'''

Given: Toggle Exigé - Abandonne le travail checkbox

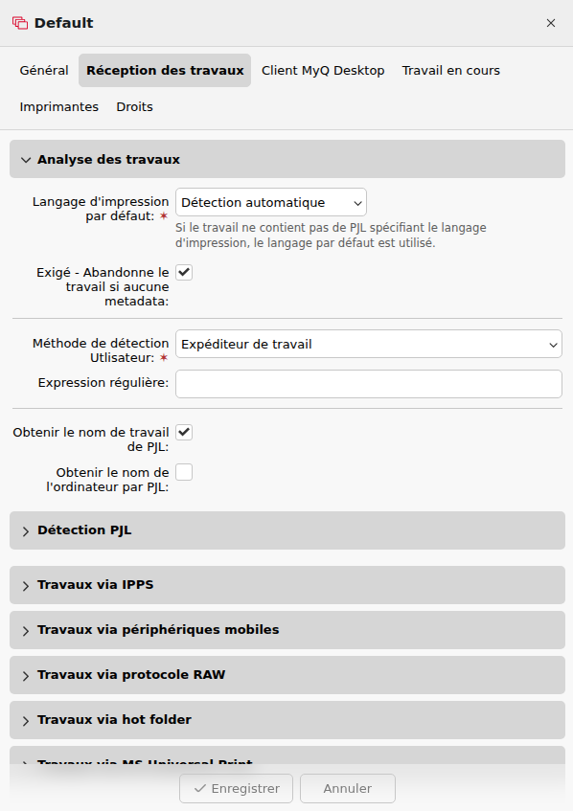Looking at the screenshot, I should 184,272.
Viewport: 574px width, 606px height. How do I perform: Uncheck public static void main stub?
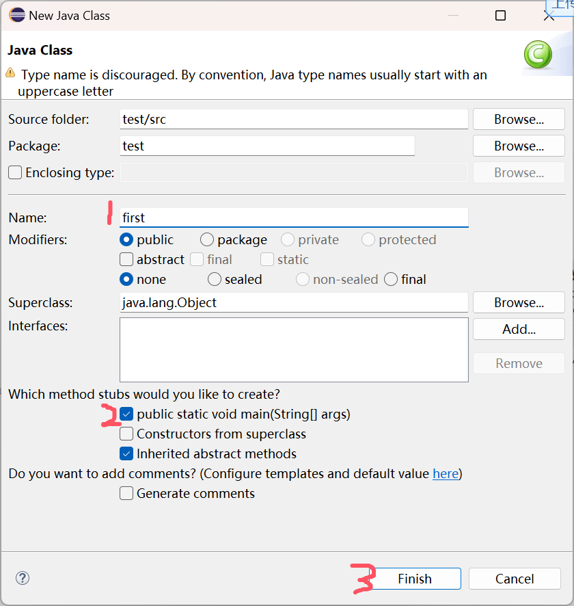126,414
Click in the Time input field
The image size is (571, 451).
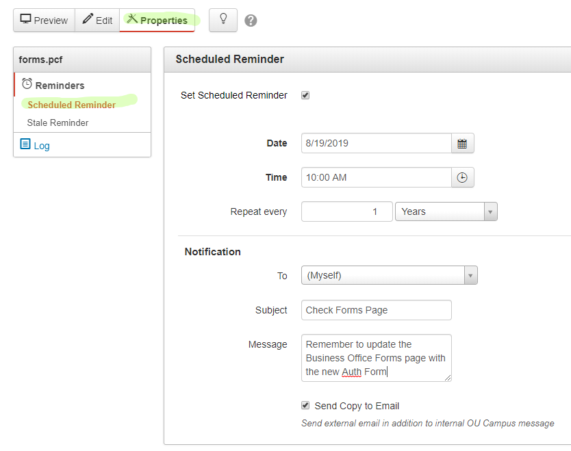click(375, 178)
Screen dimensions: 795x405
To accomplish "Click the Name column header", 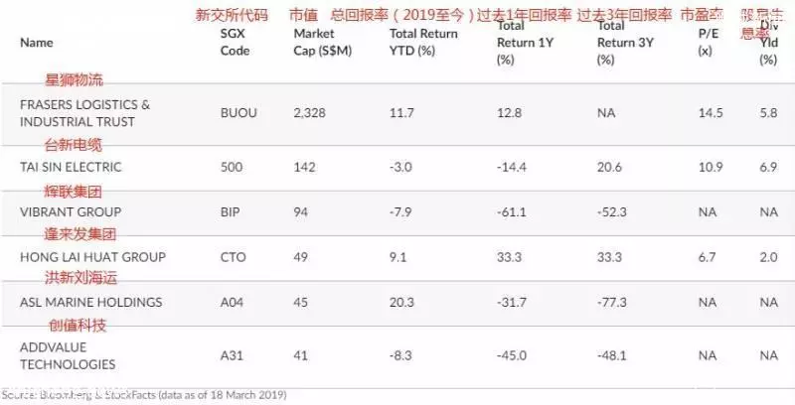I will point(37,43).
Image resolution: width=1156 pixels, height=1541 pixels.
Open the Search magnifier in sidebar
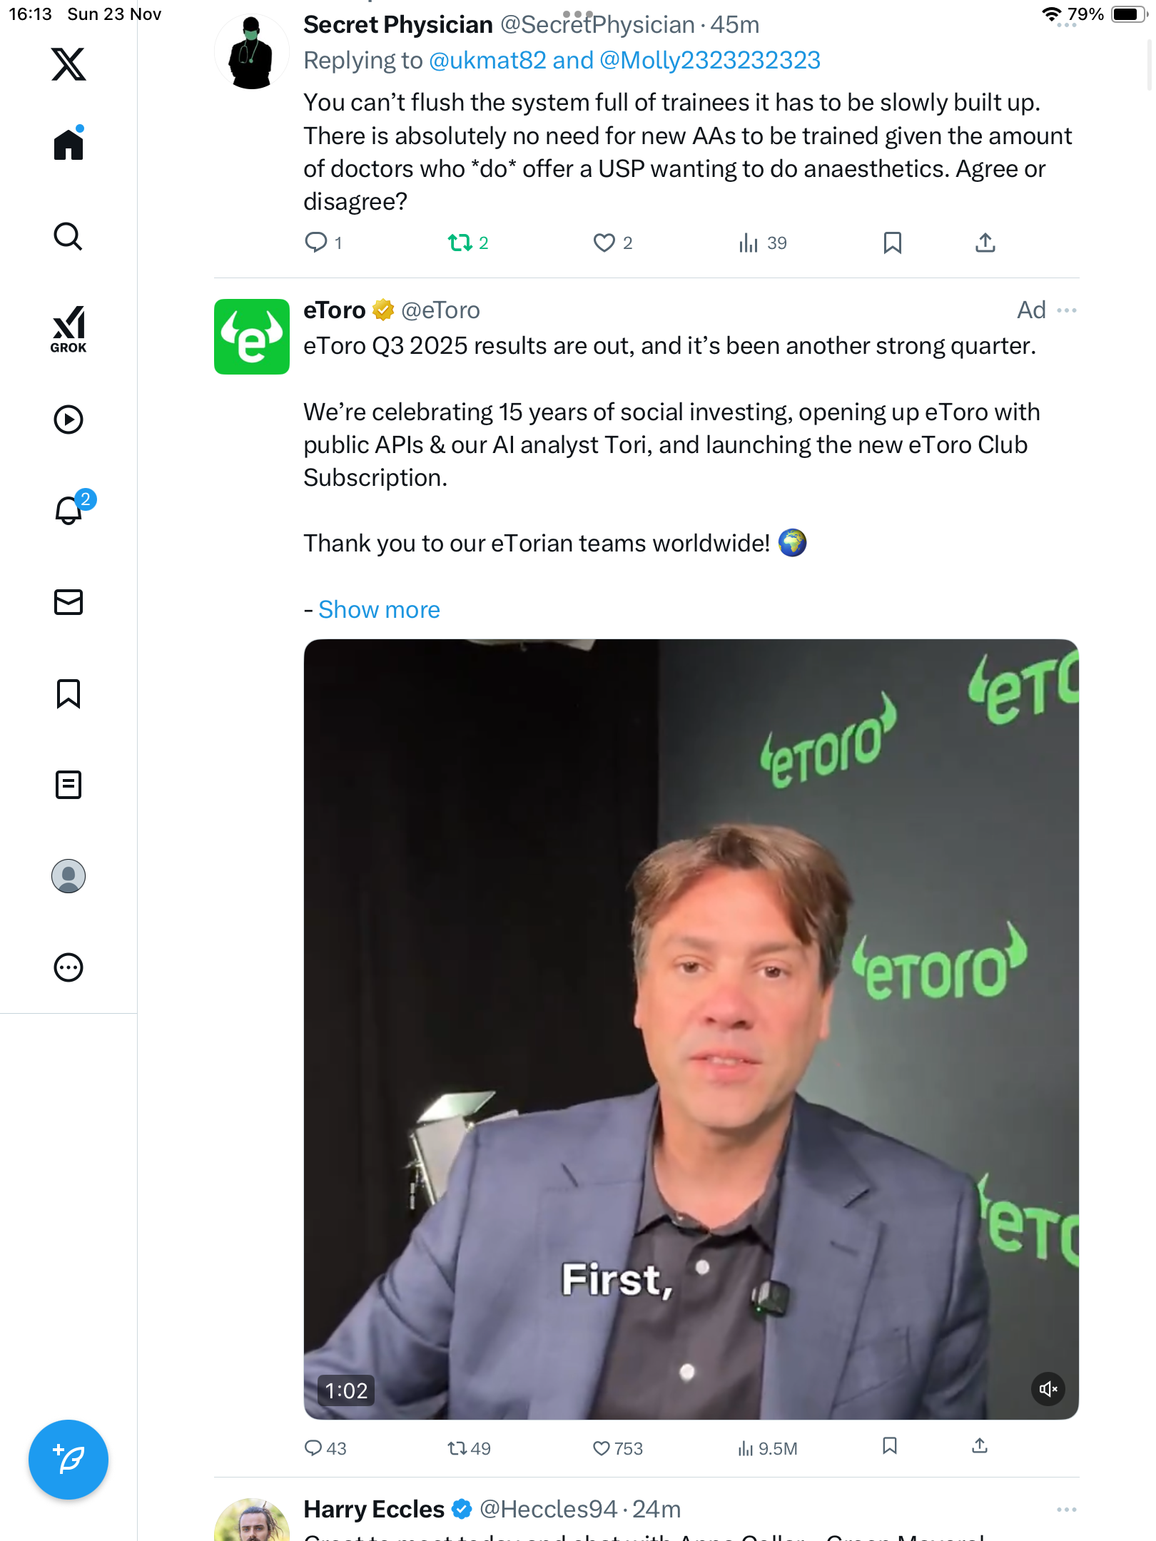coord(69,237)
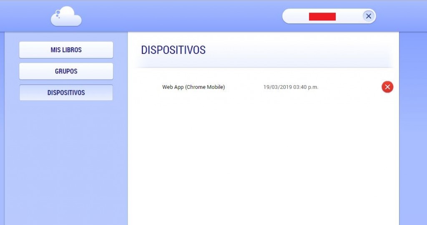Click the small bubbles on the cloud logo
This screenshot has height=225, width=427.
click(x=58, y=15)
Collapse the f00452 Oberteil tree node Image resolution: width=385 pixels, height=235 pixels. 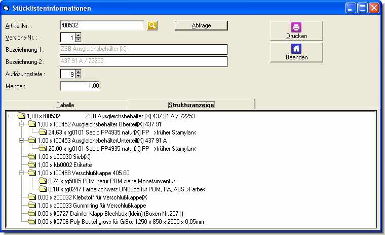[x=21, y=124]
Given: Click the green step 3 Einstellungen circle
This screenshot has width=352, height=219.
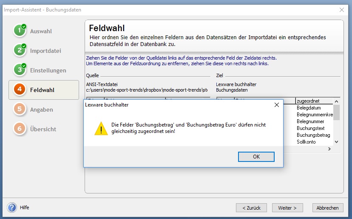Looking at the screenshot, I should pos(20,70).
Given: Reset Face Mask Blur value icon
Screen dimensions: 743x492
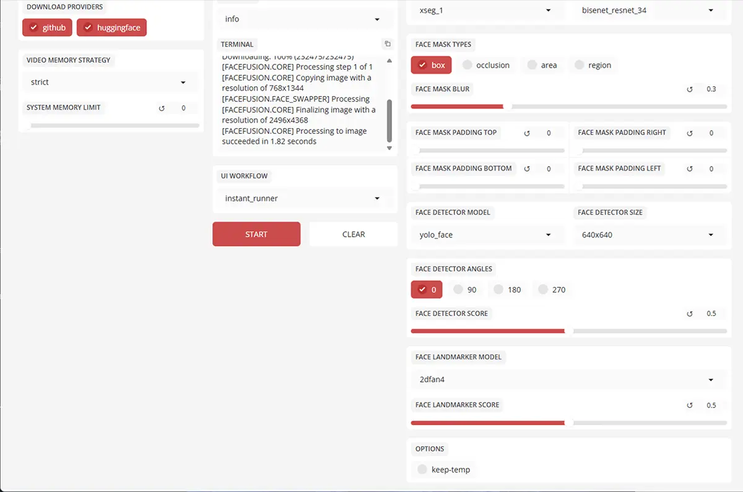Looking at the screenshot, I should (x=690, y=89).
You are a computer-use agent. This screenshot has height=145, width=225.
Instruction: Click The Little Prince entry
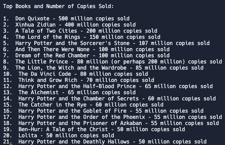pos(113,62)
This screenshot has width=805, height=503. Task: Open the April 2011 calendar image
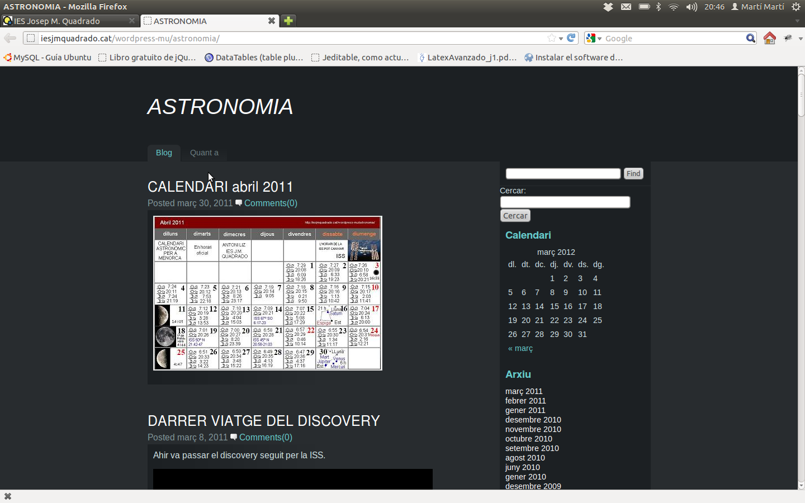(x=268, y=293)
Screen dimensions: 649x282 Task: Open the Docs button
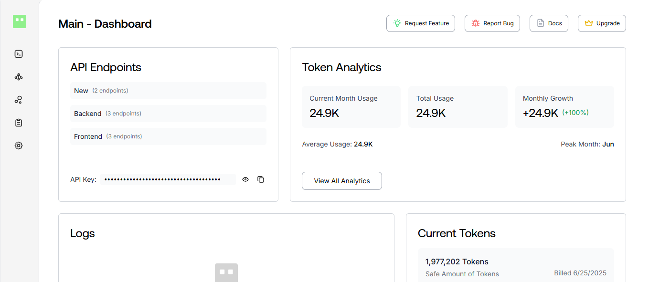pos(549,23)
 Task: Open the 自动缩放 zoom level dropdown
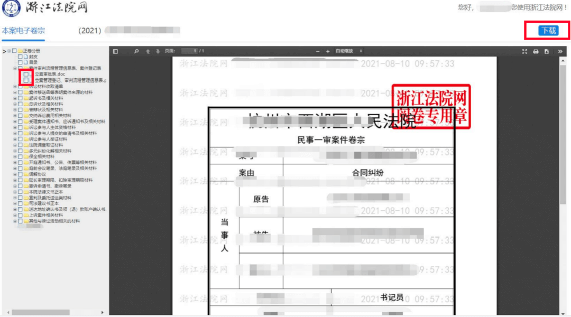point(347,51)
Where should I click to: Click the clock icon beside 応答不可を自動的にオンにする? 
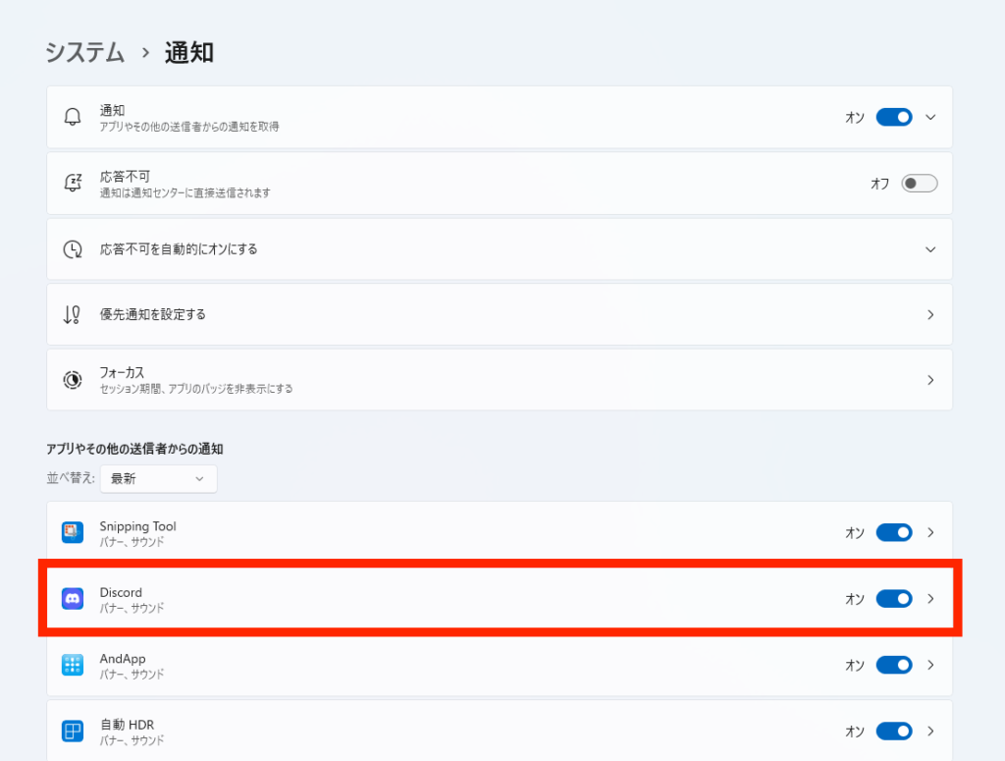point(72,248)
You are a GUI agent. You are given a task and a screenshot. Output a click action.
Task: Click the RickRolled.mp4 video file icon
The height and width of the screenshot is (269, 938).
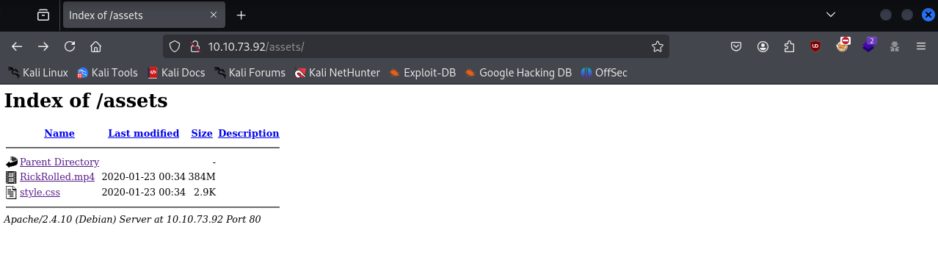11,177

'''

Write out exactly, and nothing more than, the lines of the entries above from the line containing "Given: Click the" through the final line; omit any pictures.

■ **Task output**
Given: Click the green step 3 Einstellungen circle
This screenshot has width=352, height=219.
Looking at the screenshot, I should pos(20,70).
Given: Reset Face Mask Blur value icon
Screen dimensions: 743x492
Looking at the screenshot, I should (x=690, y=89).
You are a computer-use agent. This screenshot has height=145, width=225.
Instruction: Click The Little Prince entry
pos(113,62)
This screenshot has width=805, height=503. Task: Open the April 2011 calendar image
(x=268, y=293)
Screen dimensions: 649x282 Task: Open the Docs button
pos(549,23)
 Task: Open the 自动缩放 zoom level dropdown
point(347,51)
Where should I click to: Click the clock icon beside 応答不可を自動的にオンにする? 
point(72,248)
You are a GUI agent. You are given a task and a screenshot. Output a click action.
Task: Click the RickRolled.mp4 video file icon
The height and width of the screenshot is (269, 938).
11,177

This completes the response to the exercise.